Friday, January 17, 2025

Four Corporate Practices That May Surprise You – And Displease You

What have those pesky managers at our largest companies have been up to?

In “Is Your Driving Being Secretly Scored?” (The New York Times, June 9th), author Kashmir Hill asked “You know you have a credit score.  Did you know that you might also have a driving score?”  That, also called “telematics,” which “reflects the safety of your driving habits – how often you slam on the brakes, speed, look at your phone or drive late at night,” is supplied to insurance companies from car manufacturers, or “from apps that drivers already have on their phones,” which can include Life360, MyRadar, and GasBuddy.  These tools often have their extra capabilities explained in legal-looking fine print, often unspecifically, such as “we may collect third party data and reports.”  Yet auto insurers have long used personal data, so this is nothing totally new.  In most cases, it can be shut down, or you can choose to do as I did – leave it alone knowing that relaying boring driving habits can only reduce your premiums.  Those more privacy-concerned can dig out this article for much more – it printed to 11 pages.
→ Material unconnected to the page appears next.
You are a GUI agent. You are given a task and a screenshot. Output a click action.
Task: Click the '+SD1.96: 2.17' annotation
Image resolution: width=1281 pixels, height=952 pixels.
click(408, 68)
Another thing I hadn’t seen before, with its absence glaringly obvious, was from Erica Lamberg in Fox Business on July 16th: “Hot career trend ‘hushed hybrid’ has managers choosing the employees who have flex work arrangements.”  Back in the day, and since then as far as I can see, employers did not seem to care about productivity or responsible behavior when deciding whether to allow workers to stay at home, but, despite official policies banning that, here we have, secretly, better employees being given some privileges.  “Hushed hybrid” can be defined as “managers overruling, dismissing or choosing not to enforce a company’s return-to-office policies.”  Although it is high time that firms used individual assessments, formal or not, to decide who can work remotely, the problem is that those not chosen may feel deceived about the true policy.  It would be better if management could do this openly – if there are no unions involved, it seems like they should be able to.
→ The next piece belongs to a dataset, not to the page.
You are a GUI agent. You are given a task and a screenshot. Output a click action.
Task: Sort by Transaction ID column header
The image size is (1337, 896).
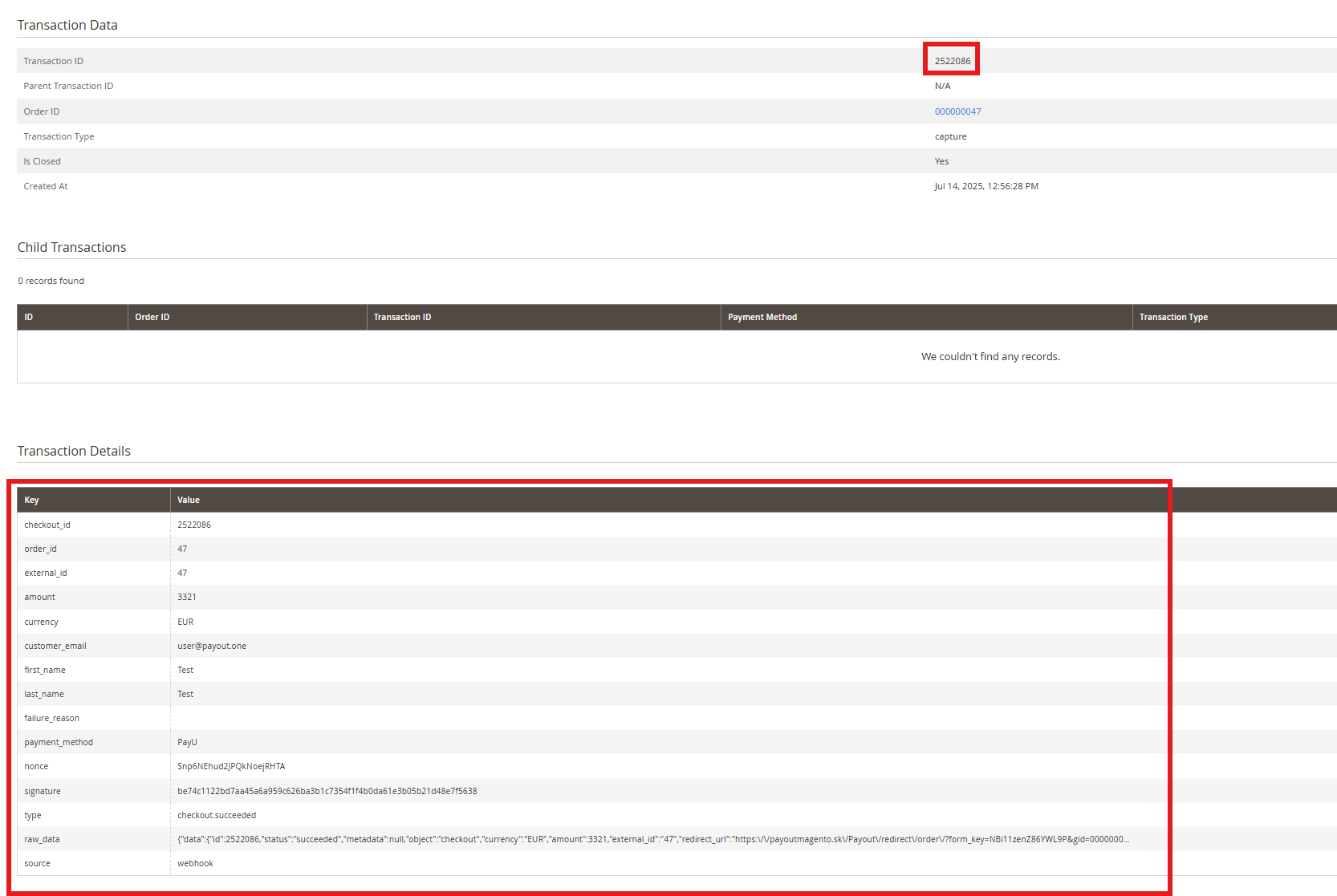(x=401, y=317)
A few years ago we got publicity about different customers being charged different prices, even when all aspects of the transactions involved were identical or nearly so.  It may be expanding with new developments, as “FTC probes AI-powered ‘surveillance pricing’ at Mastercard, JPMorgan Chase, McKinsey and others” (Eric Revell, Fox Business, July 23rd).  The new method uses “AI and other technology” combined with “personal information… such as their location, demographics, credit history, and browsing or shopping history” “to analyze consumer data to help set price targets for products and services.”  The Federal Trade Commission, along with masses of people buying things, did not like that, and it may be banned.
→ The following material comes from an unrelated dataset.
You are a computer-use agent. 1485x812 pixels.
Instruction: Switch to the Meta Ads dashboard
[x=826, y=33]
Workers’ long-time frenemy found the spotlight in “So, Human Resources Is Making You Miserable?” (David Segal, The New York Times, August 3rd).  HR, which “bugs a lot of employees and managers… seems to have more detractors than ever since the pandemic began,” when it “began to administer rules about remote work and pay transparency, programs to improve diversity, equity and inclusion and everything else that has rattled and changed the workplace in the last four years.”  Those in that department are themselves “aggravated or bummed out,” often because “office behavior post-Covid has become notably less civil,” resulting in them “being called in far more often to referee disputes.”  Employment site LinkedIn found three years ago that “H.R. had the highest turnover rate of any job it tracked.”  With more and more areas causing problems for them, its staff members often call it a “thankless job.” 

Perhaps fuller and consistently honest disclosure of practices, my largest wish for HR during my corporate career, would help their reputation – but that would be neither quick nor easy.  And so it goes with the other three situations.  People are more willing to accept a fair shake when they know the rules, even if they are not as favorable as they would like.  That is the moral of these stories.